In the graphic design program GIMP, you can re-color an image and change the appearance of a number of elements, such as skin tone. If you want to give someone a more bronzed look, for example, you can create a sepia-toned duplicate of your original file and merge the portions you want of the original with the portions you want to keep from the sepia copy. You will effectively change the appearance of the skin color without ultimately affecting any other element.
Launch the editing software. Open the picture you want to edit by clicking on "File" and "Open." Select your picture from the documents listed, and press "Open."

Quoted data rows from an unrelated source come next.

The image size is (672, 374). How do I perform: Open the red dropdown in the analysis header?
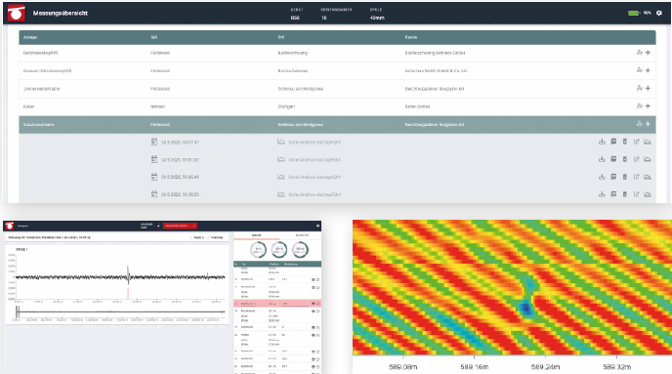coord(180,226)
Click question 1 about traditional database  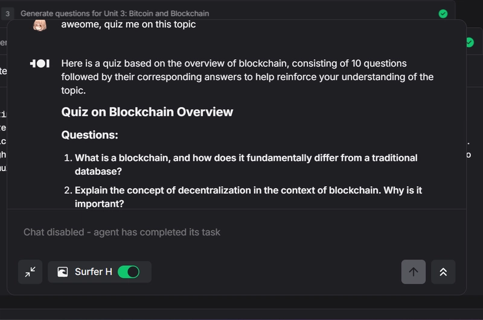246,165
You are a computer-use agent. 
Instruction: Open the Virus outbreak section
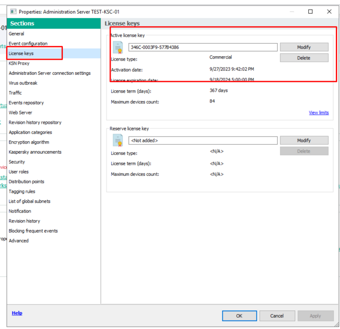23,83
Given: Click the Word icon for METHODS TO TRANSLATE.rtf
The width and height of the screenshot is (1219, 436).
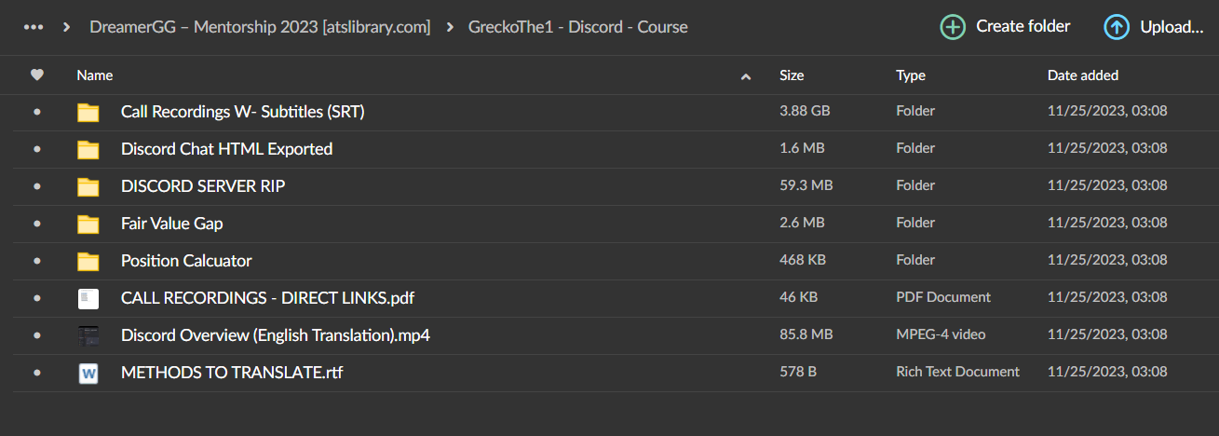Looking at the screenshot, I should [88, 374].
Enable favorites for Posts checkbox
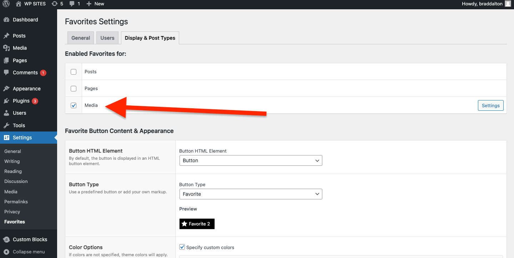 coord(74,72)
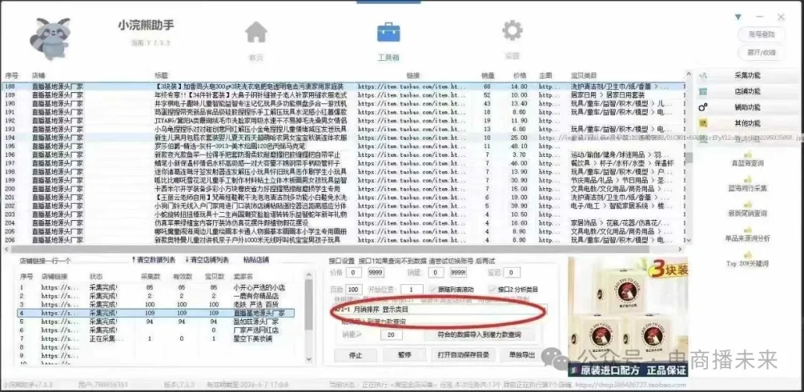Viewport: 804px width, 392px height.
Task: Select the 工具箱 toolbox briefcase icon
Action: [389, 33]
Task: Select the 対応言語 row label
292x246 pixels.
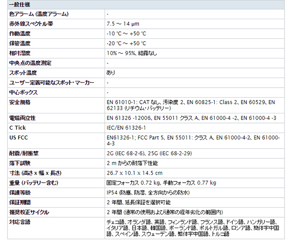Action: coord(20,222)
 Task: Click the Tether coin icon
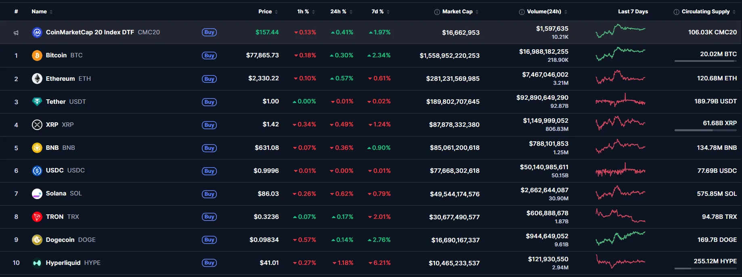click(x=37, y=102)
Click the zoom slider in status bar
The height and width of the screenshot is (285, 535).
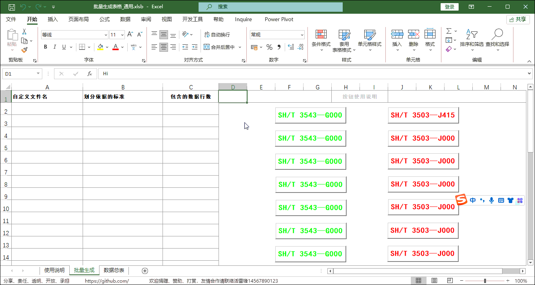(485, 281)
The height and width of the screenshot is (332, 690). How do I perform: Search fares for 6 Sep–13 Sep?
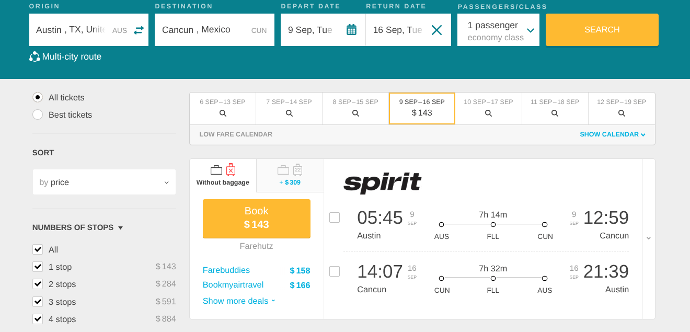point(223,113)
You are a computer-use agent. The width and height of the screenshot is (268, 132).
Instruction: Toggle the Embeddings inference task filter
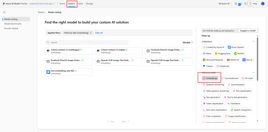210,78
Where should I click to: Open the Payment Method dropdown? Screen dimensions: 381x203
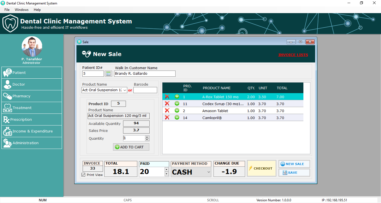[x=209, y=172]
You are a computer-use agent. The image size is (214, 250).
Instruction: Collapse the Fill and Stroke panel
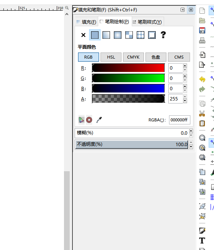[182, 10]
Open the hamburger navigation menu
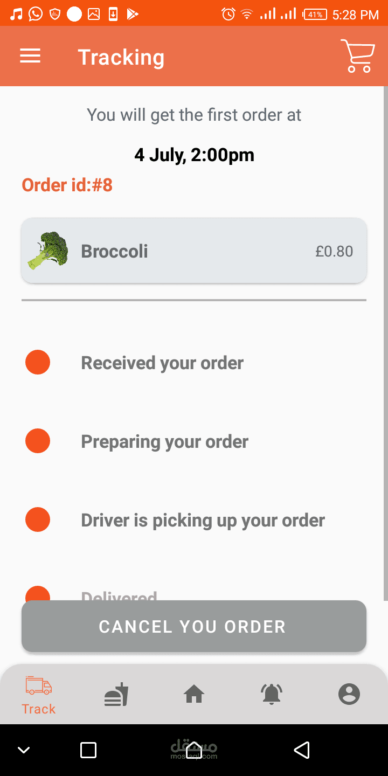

Prompt the "Layers" toolbar to appear by clicking on the "Windows" tab. Select "Dockable Dialogs" and then "Layers." The layers menu will appear as its own box. Presently, your workbook only has one layer titled "Background." Right-click the thumbnail preview that corresponds to this layer, and select "Duplicate Layer." A second layer will appear with the title "Background copy." You can double click on that text and insert a new name for your layer, if desired, such as "Bronzed copy." Press "Enter" when you are finished to leave the title editing mode. Make sure this copy has a transparency channel by clicking the "Layers" tab again. This time, select "Transparency" and "Add Alpha Channel."
Click the "Colors" tab, and then select "Colorize." A pop-up box will appear, letting you choose the hue, saturation and lightness of your layer. If you want to create a tanned look, use the scroll bar next to "Hue" to select a level around "30." If you want a darker appearance, decrease the lightness to around "-15." Play around with the levels through trial and error to preview what will look best. When satisfied, press "OK."
Locate the "Eraser Tool" in the main toolbar. Click on it. Double-click your cursor on an area where you want the bronzed look to be erased and drag your cursor over similar areas. You can also use the "Rectangle Select Tool" or "Ellipse Select Tool" to isolate large areas. Press "Delete." Your original image will be visible everywhere you have deleted your top layer.
Save your multi-layer document by clicking "File" and "Save As." Insert a name for your creation and then use a picture file extension such as ".PNG" or ".JPG." Press "Save." Follow the "Export File" prompts to compress your layers into one flattened image.
If you want to save a GIMP workbook with your original and edited layers kept separately, save the file using GIMP's native extension ".XCF."
Remember to save your edited picture using a different file name or it will replace the original image.